• **Your objective**
Write out, word for word, the lines of the material below from the line with "The height and width of the screenshot is (443, 434)." to the line with "Action: coord(27,233)", including both of those lines and nothing else.

----

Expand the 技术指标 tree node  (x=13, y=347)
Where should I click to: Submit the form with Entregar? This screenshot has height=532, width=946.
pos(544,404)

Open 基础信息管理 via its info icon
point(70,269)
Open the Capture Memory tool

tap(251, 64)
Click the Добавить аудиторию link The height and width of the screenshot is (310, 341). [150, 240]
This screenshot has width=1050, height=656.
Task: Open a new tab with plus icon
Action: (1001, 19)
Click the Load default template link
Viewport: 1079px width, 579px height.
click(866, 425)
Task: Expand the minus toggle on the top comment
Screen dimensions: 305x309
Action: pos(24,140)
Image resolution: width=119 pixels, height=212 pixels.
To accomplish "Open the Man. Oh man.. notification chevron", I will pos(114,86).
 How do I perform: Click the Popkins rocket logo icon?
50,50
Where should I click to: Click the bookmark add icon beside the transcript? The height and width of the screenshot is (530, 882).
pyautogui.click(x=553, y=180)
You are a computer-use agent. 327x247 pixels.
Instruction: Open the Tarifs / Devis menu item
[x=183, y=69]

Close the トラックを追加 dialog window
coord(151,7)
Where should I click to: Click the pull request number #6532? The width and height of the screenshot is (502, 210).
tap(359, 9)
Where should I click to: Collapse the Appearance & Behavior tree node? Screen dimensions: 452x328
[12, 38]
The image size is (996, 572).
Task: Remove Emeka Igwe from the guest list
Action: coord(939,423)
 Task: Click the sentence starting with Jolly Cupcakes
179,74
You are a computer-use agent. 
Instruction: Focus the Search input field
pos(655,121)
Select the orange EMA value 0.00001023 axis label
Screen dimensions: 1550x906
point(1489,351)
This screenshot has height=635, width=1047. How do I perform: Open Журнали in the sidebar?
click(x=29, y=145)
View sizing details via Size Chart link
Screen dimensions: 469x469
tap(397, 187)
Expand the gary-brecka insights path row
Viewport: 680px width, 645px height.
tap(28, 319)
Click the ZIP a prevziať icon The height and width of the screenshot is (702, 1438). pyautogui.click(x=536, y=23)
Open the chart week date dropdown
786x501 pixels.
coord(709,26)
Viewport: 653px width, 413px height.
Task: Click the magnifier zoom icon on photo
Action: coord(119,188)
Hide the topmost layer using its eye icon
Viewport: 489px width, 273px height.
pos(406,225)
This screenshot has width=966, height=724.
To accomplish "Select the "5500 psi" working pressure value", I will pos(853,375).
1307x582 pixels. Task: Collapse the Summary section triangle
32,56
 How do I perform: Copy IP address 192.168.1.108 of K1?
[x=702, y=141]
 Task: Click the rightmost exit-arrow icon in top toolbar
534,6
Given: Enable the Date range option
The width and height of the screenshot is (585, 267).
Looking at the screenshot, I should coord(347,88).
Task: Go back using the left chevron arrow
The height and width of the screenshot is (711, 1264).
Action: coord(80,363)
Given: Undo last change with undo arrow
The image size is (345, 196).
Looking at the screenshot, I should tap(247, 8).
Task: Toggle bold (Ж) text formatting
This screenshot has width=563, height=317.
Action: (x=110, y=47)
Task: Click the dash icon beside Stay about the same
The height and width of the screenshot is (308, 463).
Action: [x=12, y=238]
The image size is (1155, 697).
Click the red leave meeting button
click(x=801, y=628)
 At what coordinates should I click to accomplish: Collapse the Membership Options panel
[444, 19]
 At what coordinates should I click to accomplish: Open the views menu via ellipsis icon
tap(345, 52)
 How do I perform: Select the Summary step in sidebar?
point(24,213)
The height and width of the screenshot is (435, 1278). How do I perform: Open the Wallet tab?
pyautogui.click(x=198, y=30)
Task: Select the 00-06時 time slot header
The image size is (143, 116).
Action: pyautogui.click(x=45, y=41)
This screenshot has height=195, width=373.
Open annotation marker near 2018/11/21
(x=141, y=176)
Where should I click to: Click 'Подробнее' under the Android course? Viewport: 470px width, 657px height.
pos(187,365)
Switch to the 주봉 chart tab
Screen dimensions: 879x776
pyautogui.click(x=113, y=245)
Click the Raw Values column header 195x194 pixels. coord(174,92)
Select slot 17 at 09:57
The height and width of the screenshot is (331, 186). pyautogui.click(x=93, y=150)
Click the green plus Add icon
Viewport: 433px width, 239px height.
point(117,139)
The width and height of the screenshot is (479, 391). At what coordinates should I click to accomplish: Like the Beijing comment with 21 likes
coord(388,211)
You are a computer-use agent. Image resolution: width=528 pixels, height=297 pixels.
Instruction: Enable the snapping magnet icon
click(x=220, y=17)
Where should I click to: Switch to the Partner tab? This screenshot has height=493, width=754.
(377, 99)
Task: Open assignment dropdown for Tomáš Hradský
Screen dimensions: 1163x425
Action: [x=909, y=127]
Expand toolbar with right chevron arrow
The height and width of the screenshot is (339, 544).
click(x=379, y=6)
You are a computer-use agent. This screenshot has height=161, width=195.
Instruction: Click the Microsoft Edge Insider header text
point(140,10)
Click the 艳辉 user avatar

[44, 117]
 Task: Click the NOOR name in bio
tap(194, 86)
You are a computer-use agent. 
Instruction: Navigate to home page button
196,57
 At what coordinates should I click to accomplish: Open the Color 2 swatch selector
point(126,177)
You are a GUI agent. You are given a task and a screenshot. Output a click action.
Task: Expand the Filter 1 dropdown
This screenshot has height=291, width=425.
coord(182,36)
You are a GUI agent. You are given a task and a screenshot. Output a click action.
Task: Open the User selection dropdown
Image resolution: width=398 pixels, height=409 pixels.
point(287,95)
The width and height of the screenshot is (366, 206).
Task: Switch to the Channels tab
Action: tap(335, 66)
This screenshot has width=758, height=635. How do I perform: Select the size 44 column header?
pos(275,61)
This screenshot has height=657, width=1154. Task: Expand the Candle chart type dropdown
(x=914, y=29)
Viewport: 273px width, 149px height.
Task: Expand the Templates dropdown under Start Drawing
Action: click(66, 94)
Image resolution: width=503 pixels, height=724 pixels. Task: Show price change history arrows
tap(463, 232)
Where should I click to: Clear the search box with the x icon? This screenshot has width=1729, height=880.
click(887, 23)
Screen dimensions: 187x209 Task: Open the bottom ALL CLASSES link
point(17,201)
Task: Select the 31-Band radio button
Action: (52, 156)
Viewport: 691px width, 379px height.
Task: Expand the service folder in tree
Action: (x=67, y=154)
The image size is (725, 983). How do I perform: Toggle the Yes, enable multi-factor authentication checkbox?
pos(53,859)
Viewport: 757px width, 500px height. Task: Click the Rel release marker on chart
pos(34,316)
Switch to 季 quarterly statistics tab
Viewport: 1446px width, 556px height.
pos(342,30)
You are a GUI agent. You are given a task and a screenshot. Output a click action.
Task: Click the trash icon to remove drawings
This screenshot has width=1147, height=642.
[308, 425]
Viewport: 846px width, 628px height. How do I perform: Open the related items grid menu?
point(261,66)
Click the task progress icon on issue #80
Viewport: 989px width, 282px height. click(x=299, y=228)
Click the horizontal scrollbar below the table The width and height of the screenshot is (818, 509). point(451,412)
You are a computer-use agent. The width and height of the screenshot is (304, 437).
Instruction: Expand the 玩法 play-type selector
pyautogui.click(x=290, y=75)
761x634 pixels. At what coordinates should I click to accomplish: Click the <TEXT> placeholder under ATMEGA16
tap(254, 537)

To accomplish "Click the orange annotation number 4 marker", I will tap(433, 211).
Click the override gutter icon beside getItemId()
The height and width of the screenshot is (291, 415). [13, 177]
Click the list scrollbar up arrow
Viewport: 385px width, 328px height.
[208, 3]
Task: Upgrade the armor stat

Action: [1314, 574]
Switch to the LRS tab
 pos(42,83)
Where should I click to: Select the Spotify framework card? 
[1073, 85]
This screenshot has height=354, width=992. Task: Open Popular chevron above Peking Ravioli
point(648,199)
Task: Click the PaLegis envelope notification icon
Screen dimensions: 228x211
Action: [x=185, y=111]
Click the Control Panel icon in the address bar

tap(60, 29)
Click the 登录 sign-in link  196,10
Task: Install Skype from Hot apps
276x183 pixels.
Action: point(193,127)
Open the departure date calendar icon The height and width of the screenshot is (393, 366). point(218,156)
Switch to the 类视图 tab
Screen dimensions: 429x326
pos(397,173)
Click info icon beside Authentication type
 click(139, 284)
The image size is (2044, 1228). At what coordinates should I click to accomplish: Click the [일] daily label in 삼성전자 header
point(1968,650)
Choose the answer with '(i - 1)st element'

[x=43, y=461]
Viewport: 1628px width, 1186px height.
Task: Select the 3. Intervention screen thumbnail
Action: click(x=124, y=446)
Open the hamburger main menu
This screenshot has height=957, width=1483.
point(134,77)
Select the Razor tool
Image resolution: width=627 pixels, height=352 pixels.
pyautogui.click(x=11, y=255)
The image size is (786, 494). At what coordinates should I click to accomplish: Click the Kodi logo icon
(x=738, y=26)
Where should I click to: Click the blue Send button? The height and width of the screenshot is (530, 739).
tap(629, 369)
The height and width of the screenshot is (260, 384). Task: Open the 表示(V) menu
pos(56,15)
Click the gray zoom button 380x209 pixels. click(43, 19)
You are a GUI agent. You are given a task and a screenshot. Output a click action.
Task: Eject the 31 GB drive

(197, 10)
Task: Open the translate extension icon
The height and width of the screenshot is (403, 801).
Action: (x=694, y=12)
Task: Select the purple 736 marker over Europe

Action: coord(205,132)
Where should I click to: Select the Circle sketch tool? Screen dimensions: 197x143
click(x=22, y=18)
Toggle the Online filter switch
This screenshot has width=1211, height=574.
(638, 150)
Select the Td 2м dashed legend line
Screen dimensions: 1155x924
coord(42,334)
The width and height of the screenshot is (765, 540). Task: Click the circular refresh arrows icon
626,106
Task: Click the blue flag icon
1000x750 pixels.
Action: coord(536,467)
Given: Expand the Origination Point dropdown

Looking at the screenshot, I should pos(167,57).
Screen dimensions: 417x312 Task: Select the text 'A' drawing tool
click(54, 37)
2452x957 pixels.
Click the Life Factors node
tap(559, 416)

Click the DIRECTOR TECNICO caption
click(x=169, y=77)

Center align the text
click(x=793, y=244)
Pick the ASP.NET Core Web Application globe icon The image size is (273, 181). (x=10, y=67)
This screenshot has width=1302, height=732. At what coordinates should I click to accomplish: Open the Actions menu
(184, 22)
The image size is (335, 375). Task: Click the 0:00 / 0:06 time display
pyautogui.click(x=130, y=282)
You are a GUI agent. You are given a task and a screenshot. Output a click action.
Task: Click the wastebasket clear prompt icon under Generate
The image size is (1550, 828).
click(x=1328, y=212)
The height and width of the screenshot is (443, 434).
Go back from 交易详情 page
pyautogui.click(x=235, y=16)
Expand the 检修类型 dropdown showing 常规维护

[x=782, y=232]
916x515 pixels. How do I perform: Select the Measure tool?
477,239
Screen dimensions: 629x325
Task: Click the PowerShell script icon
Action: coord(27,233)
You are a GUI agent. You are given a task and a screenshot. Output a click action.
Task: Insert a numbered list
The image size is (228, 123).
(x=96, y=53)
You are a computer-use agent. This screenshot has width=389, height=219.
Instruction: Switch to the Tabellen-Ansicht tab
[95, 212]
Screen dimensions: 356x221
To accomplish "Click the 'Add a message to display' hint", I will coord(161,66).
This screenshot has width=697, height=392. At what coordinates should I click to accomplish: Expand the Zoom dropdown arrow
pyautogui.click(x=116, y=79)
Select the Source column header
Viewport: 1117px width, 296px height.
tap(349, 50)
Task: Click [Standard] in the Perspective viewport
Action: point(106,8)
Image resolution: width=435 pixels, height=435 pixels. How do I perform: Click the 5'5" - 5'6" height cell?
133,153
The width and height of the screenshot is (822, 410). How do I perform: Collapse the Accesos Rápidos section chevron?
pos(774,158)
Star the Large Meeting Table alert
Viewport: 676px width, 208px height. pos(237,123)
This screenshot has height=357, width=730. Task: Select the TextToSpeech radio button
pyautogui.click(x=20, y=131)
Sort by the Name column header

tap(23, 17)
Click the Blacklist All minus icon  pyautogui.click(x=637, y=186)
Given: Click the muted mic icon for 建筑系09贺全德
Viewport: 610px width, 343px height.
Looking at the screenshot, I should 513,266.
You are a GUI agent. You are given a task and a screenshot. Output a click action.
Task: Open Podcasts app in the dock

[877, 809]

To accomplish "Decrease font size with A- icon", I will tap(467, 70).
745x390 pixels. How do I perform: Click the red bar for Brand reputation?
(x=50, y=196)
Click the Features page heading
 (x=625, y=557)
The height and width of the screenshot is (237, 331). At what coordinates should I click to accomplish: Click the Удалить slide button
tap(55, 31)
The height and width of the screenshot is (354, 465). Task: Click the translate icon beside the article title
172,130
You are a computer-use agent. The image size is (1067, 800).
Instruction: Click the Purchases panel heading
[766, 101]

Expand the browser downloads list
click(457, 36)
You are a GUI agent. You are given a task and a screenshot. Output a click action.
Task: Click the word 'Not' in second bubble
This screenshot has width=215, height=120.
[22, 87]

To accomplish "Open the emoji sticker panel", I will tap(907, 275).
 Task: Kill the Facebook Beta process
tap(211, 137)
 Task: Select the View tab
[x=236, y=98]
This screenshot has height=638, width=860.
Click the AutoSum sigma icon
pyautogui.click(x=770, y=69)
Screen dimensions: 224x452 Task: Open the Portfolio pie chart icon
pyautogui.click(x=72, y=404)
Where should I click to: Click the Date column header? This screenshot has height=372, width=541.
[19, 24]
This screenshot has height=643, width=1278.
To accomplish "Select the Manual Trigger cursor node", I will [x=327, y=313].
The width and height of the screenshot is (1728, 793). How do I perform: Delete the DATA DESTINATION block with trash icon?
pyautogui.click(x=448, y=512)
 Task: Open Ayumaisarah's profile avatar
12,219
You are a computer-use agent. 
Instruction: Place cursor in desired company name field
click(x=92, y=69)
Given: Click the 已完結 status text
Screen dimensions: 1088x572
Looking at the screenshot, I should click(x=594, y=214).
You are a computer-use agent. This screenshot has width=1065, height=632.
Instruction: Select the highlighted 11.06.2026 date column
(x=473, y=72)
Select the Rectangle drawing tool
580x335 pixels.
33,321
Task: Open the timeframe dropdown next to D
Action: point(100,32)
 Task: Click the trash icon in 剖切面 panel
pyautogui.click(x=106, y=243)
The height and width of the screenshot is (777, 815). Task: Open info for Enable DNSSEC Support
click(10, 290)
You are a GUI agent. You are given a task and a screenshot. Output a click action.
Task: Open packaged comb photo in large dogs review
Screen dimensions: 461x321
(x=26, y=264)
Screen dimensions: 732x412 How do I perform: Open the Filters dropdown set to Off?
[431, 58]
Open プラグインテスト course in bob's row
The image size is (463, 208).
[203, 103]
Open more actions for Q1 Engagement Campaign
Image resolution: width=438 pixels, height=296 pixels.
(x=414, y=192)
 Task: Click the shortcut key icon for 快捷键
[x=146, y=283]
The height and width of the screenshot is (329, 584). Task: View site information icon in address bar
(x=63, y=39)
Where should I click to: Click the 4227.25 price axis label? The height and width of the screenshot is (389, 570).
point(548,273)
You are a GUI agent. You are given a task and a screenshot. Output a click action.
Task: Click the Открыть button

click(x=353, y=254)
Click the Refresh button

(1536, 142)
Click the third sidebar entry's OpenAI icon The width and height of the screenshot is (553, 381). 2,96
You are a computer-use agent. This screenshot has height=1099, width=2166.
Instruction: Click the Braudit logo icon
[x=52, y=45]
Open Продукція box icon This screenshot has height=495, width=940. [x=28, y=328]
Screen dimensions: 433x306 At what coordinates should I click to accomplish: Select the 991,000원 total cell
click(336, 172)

----

• **Exercise result**
The height and width of the screenshot is (443, 434).
Go back from 交易详情 page
pyautogui.click(x=235, y=16)
Expand the 检修类型 dropdown showing 常规维护

[x=782, y=232]
916x515 pixels. How do I perform: Select the Measure tool?
477,239
Screen dimensions: 629x325
Task: Click the PowerShell script icon
Action: coord(27,233)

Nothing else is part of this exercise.